Youtube, twitter, and reddit have obviously been in the news a lot recently, but every day business applications also seem to just keep getting worse. Got new PCs at work which means version updates, and pretty much everything we use (autocad, adobe acrobat, and ms office, mainly) all seem to run much slower, despite the computers having substantially higher specs. Love that I can't use any old versions or alternatives because they refuse to grant me admin access.

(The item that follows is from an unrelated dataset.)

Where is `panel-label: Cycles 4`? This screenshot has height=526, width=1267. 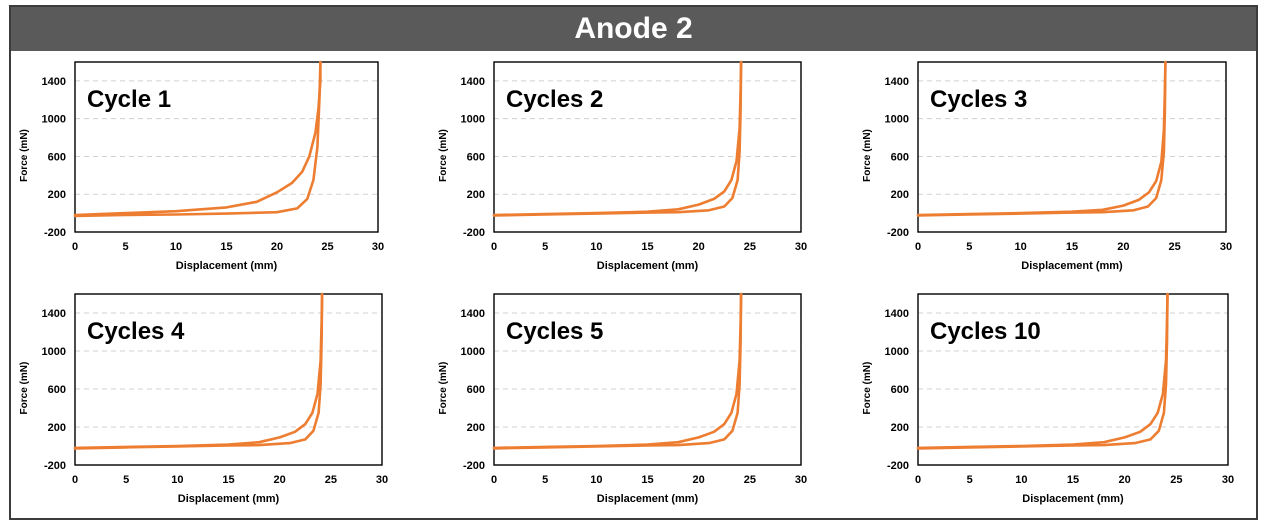
panel-label: Cycles 4 is located at coordinates (136, 332).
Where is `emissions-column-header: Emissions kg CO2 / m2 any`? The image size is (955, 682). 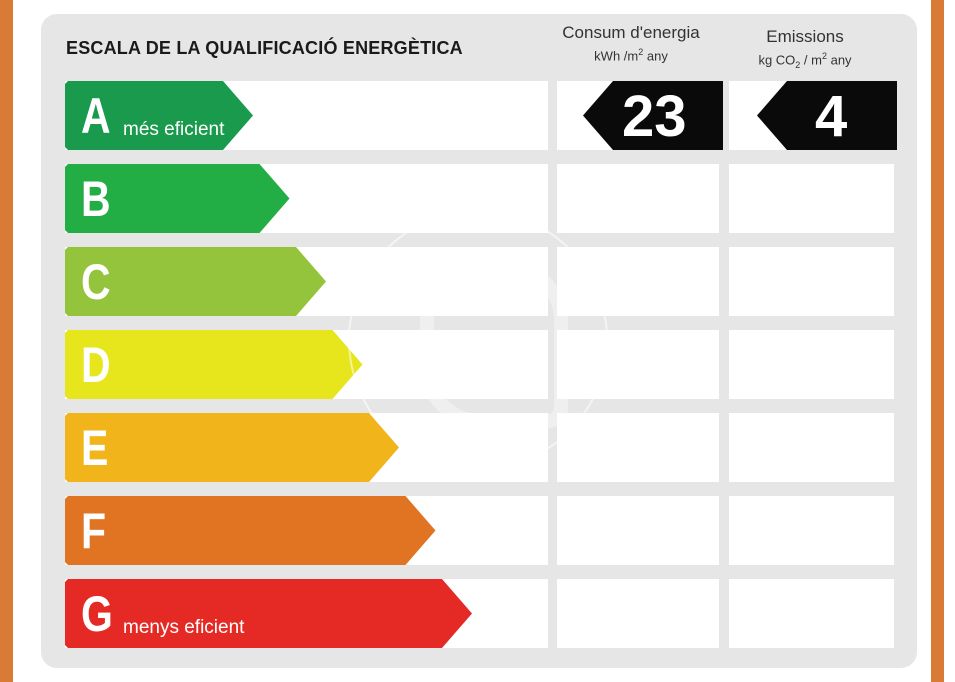 emissions-column-header: Emissions kg CO2 / m2 any is located at coordinates (805, 48).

I love capitalist innovation! Why make things better when you could just make them worse and charge more?

  • FunkyStuff [he/him]
    ·
    1 year ago

    It's weird, because usually if you don't have to worry about performance, it's easier to make readable code. I think feature bloat correlates to Moore's Law though, because of the economic incentives to use more computing power for little reason. The spaghettification just follows because of rushing to implement all those features.

      • neo [he/him]
        ·
        1 year ago

        While this is extremely true and I think probably worth about 2/3s of the blame, I still think that there is a 1/3 blame on software engineers turning out to be second-rate (people pursuing the field just because it pays well attracts a lot of low-quality coders) AND our general unwillingness to unionize and push back against the managerial types to say that we practice a craft and it deserves to be done to a standard. We should be embarrassed.

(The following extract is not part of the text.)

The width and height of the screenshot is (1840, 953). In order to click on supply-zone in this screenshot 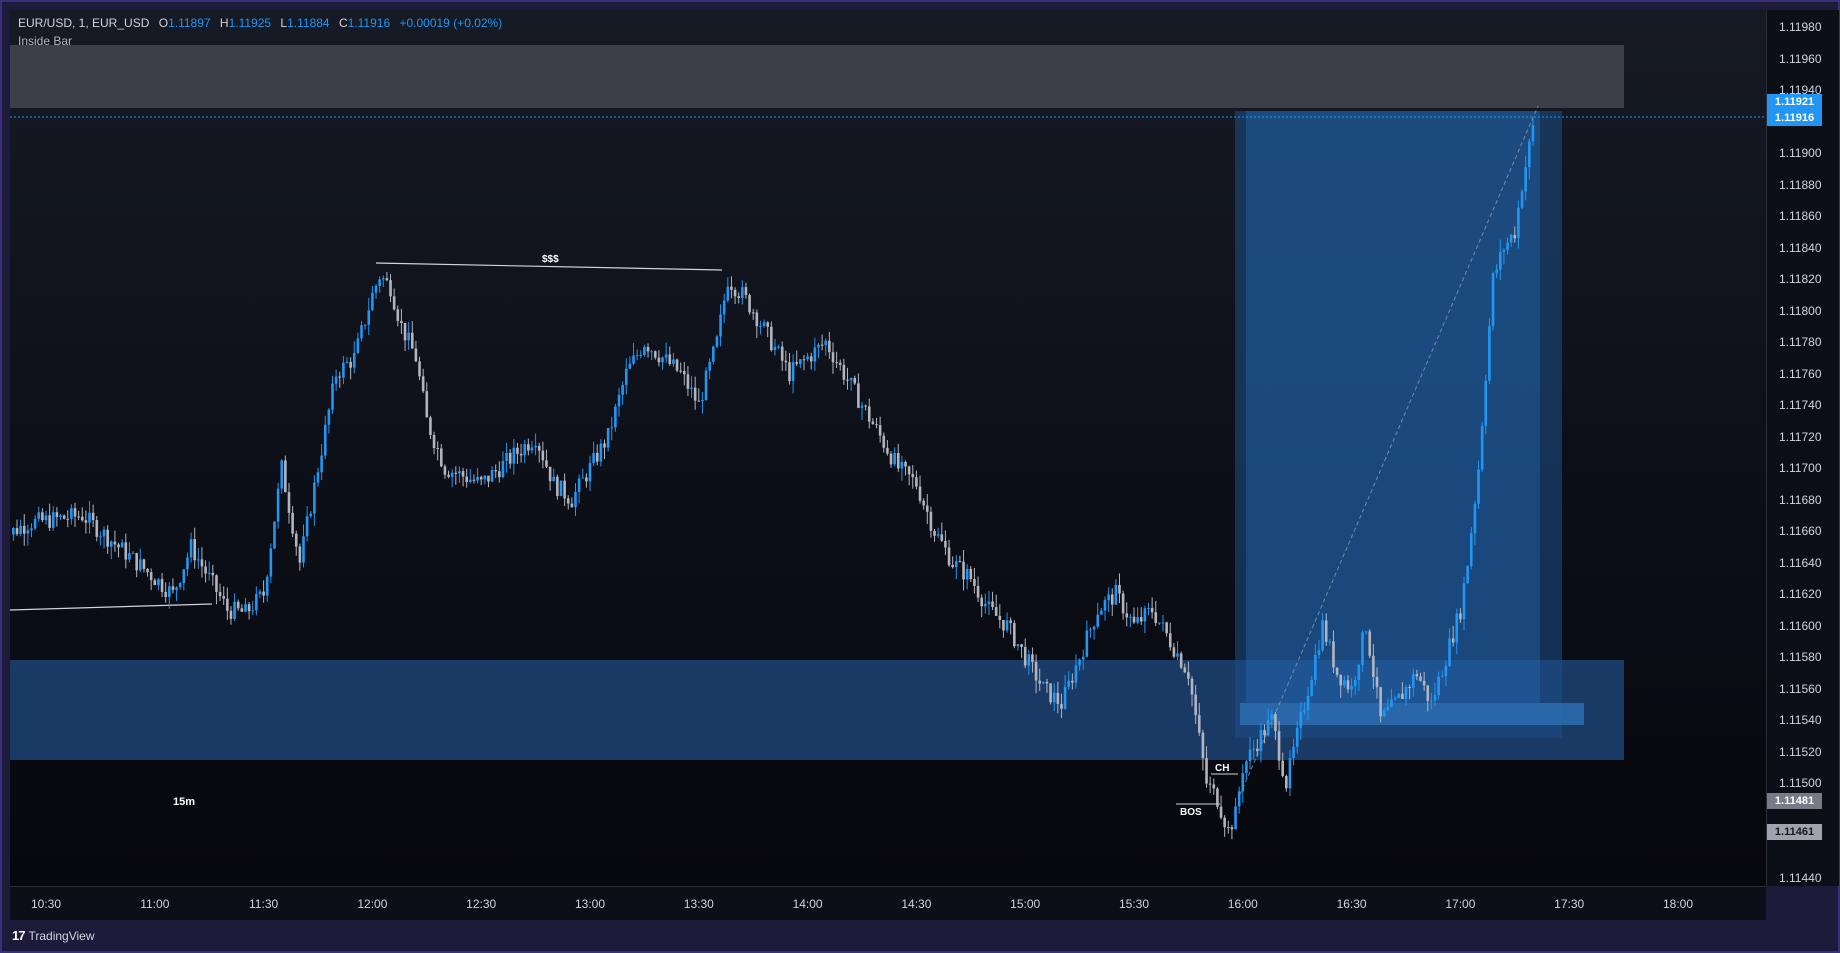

        Of course a LOT of software devs are bazinga-brained shitheads. Or if they aren't then at least they hold the opinion that they're paid so well that they don't need to unionize or care about these other things. I have seen that opinion start to shift these past few years. Even software devs are beginning to form basic class conscious thoughts even though they haven't been able to act upon them. Quite a shift from even just five years ago.